Today, we look at the management tenets of Warren Buffett
Is management rational?
Rationality is determined by the manner in which management allocates the company’s capital. Buffett says it is highly irrational for a company to retain earnings for investment in projects which return below-average rates for the company, as this destroys shareholder value. This kind of behaviour will catch up with the company in the form of lower long-term market values. Companies should only retain excess cash and reinvest internally where doing so produces a higher return that the cost of capital. Look for managers that are rational in their asset allocation.
Is management candid with its shareholders?
Managers that provide the least amount of information as required by securities law and GAAP are not being candid, and provide very little opportunity to analyze the company. Look for managers that admit their mistakes just as readily as they trumpet their successes.
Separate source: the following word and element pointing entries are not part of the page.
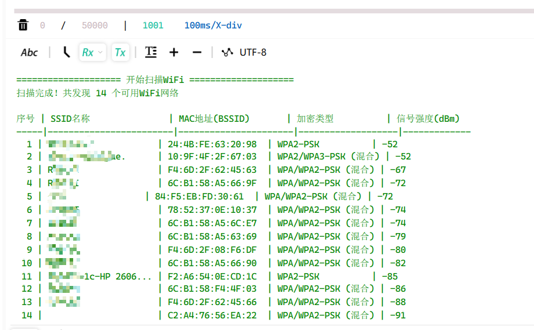This screenshot has height=330, width=534.
Task: Click MAC address 24:4B:FE:63:20:98
Action: [212, 144]
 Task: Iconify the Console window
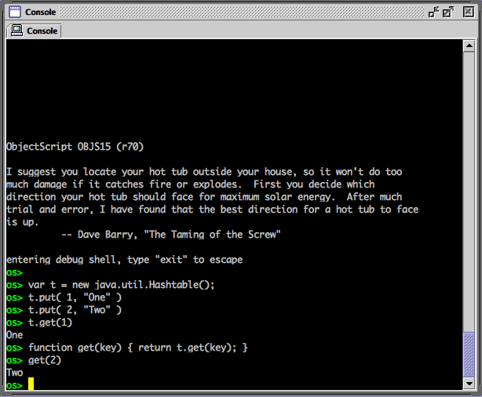tap(433, 12)
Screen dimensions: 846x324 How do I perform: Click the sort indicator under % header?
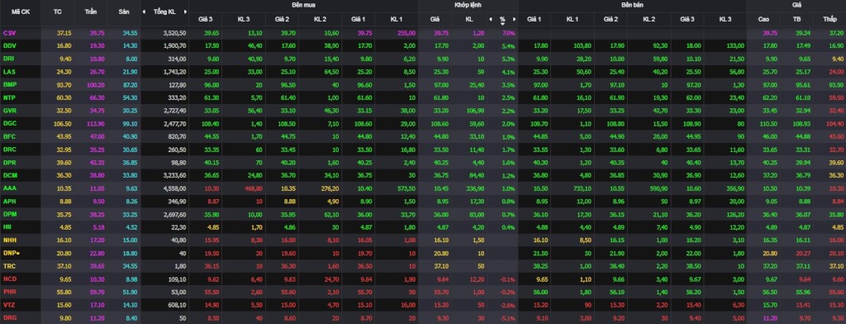point(502,24)
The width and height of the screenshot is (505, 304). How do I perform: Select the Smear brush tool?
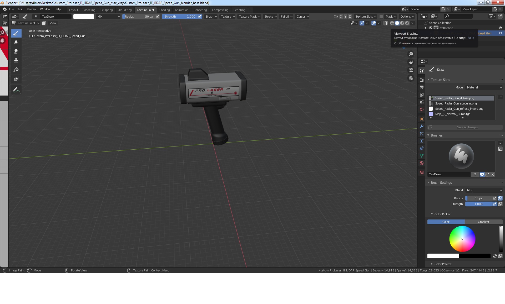[16, 51]
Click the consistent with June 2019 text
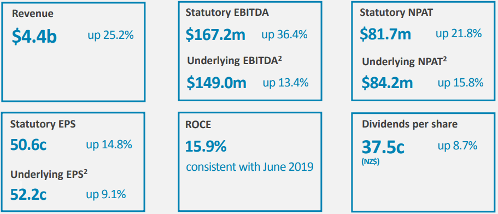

Buffett’s theory is that managers who confess their mistakes publicly (as Buffett does in his annual reports) are more likely to correct them. Those that mislead the public are likely to mislead themselves in private. You want honest managers who provide lots of information useful for analyzing the company.
Does management resist the institutional imperative?
The institutional imperative is “the lemminglike tendency of corporate management to imitate the behaviour of other managers, no matter how silly or irrational that behaviour may be.” It is human nature to want to follow the group, because it is much easier to blame someone for failure associated with contrarian behaviour than failure associated with group behaviour. Watch out for managers who follow the institutional imperative in buying companies that make little sense, as this kind of empire building almost invariably destroys shareholder wealth.